3.4. Nuclear Power Plants

Pakistan Atomic Energy Commission (PAEC) is currently operating three nuclear power plants: Karachi Nuclear Power Plant (KANUPP), Chashma Nuclear Power Plant Unit-1 (C-1), and Unit-2 (C-2). The construction of two more power plants at Chashma, C-3 and C-4, of 340 MW each are in progress and expected to be commissioned in different phases in the near future. The ground-breaking ceremony of two Karachi-based Coastal Nuclear Power Plants (K-2) and (K-3) of 1100 MW each was also held in November 2013, and they are expected to be completed in 2020. Another 2200 MW nuclear power plant is also proposed at the coastal belt of Balochistan near Hub [26]. A summary of the proposed nuclear power plants under the Power Policy 2013 is given in Table 4.

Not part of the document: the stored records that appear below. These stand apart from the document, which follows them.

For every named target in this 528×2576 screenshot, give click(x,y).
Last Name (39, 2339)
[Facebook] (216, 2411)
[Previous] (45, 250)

3.5. Renewable Energy Power Plants

Pakistan has immense potential for renewable energy (RE) resources. These resources, if harnessed, can play a significant role towards the nation’s energy security. In this context, GOP has tasked the Alternative Energy Development Board (AEDB) to ensure that 15% of total power generation should be from renewable energy (other than hydro) by 2030 [27,28,29]. Solar, wind, and biomass are the leading renewable energy sources of the country. The potential of each of these renewable energy resources is discussed as under:

3.5.1. Solar PV Power Plants

The solar radiation map of Pakistan is given in Figure 4. Realizing this potential, the government has taken steps to harness power from solar energy. A 1000 MW of solar PV-based power plant development, as such, has been undertaken at “Quaid-e-Azam Solar Power Park” in district Bahawalpur, Punjab province. Another 500 MW solar based power plant is also on the cards to be set up by a Chinese Company at “Quaid-e-Azam Solar Power Park” which is expected to be completed in near future [29,30].

3.5.2. Wind Power Plants

The coastal belt of Pakistan is blessed with a 60 km wide (Gharo-Keti Bandar) and 180 km long (up to Hyderabad) wind corridor. In addition to this wind corridor, there are other wind sites available in the coastal area of Balochistan and some northern areas of the country. The wind map of Pakistan is shown in Figure 5, which illustrates enormous wind energy potential in the country [32,33].
However, despite this huge potential, wind power is not utilized optimally in Pakistan, only two power plants, “Fauji Fertilizer Energy Company Limited (FFCEL)” and “Zorlu Wind Energy” with the cumulative installed capacity of 106 MW could only be connected to the national grid in the early phase of implementing the Power Policy 2013. Other wind power plants (50 MW Foundation Wind energy I, 50 MW Foundation Wind energy II, 50 MW Sapphire Power, 50 MW Metro and 50 MW China Three Gorges) are at the final stages. In addition, Letters of Support (LOS) have been issued for projects up to 450 MW, and an additional 2276 MW of wind power projects are currently in the feasibility evaluation process. Thus a cumulative 2726 MW of wind electricity could come online in the near future in different phases [9,15]. The brief of renewable energy projects already undertaken or to be undertaken as per government’s plans are given in Table 5.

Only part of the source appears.